# [Your objective]
Which lines run from the one containing "Where should I" through the end of the data? Write them out exactly, with the pictures left out.

[Collected data entries]
Start of Block
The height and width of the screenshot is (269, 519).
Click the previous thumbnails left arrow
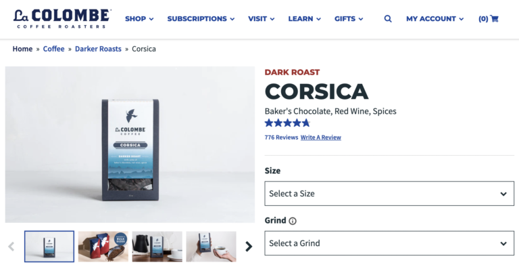coord(11,247)
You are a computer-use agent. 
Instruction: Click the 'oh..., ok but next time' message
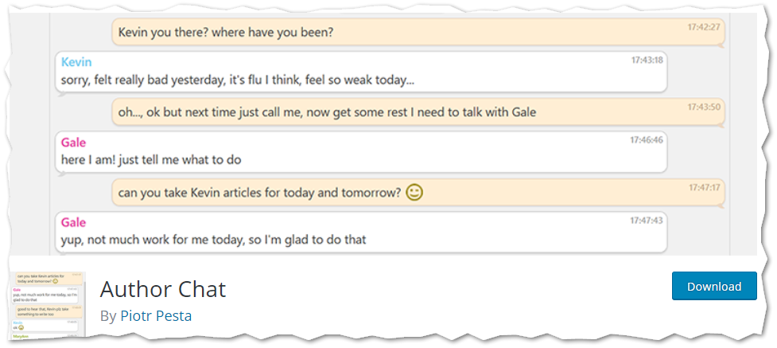coord(418,111)

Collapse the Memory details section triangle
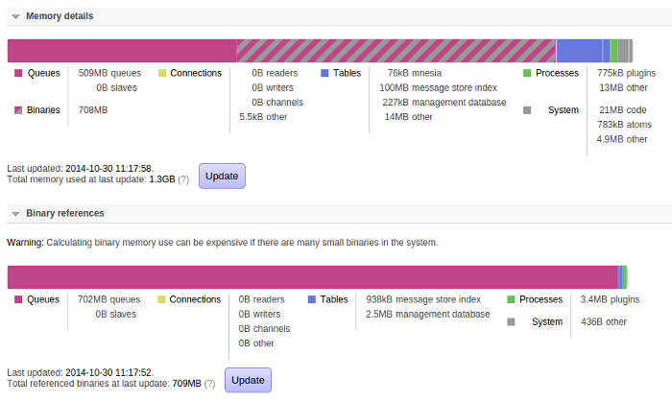15,17
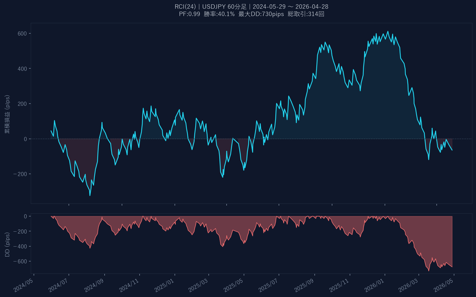The image size is (476, 297).
Task: Select the 2024/09 date label
Action: click(x=94, y=285)
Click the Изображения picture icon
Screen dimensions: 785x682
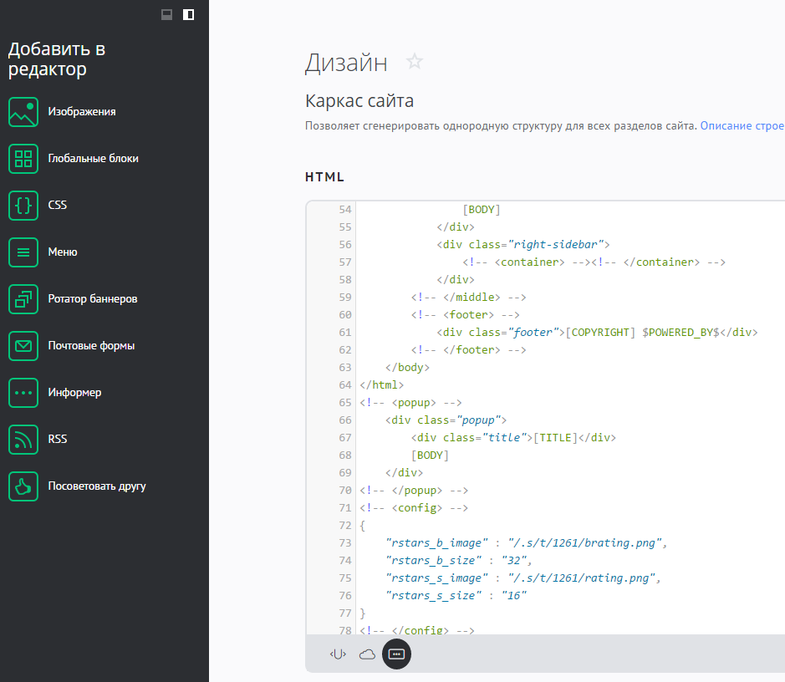[x=23, y=112]
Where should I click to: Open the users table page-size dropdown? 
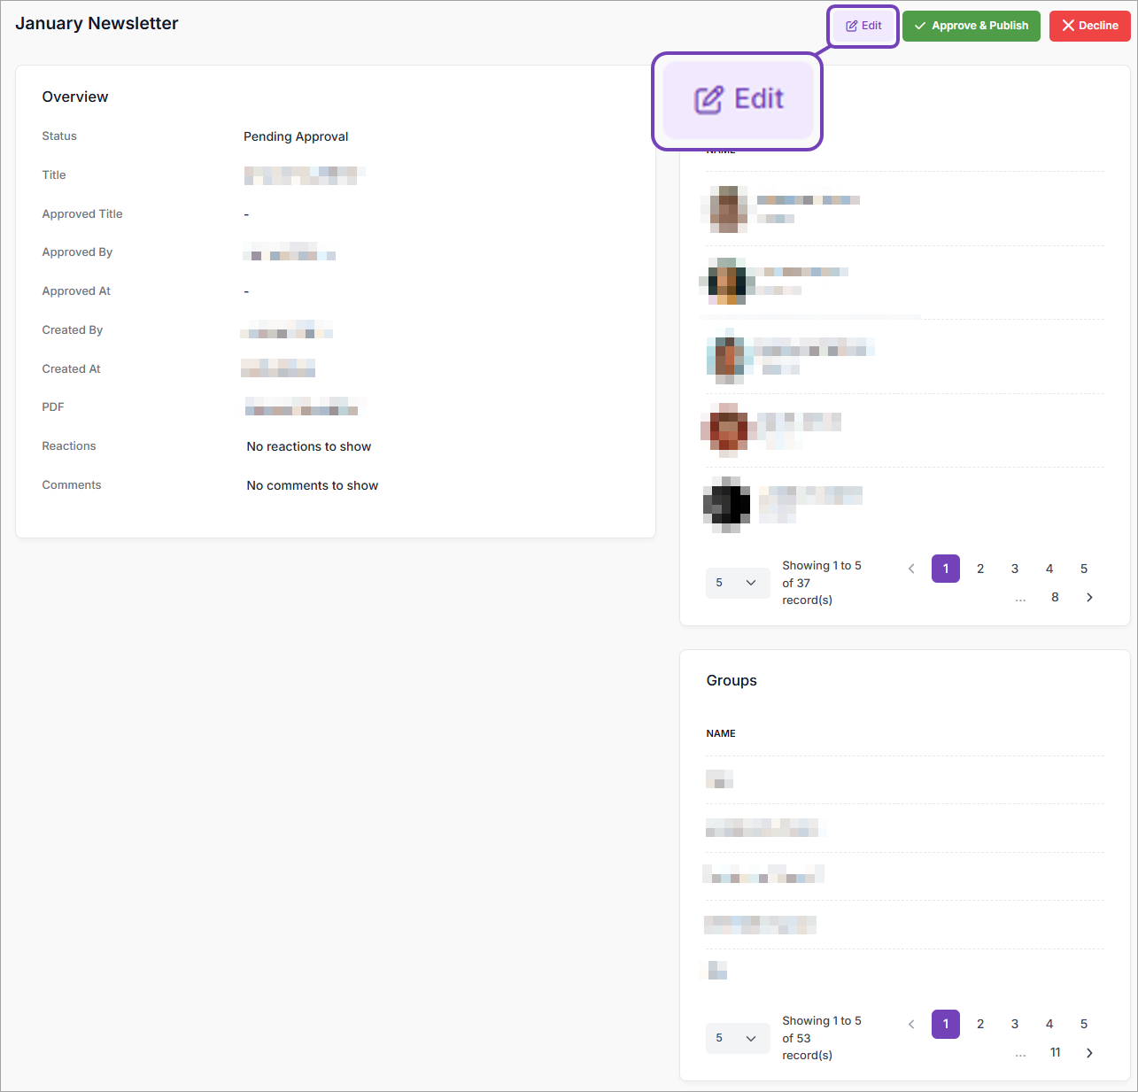pos(737,583)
End of Block
# [Task solution]
Where should I click to: Open the users table page-size dropdown? 
pos(737,583)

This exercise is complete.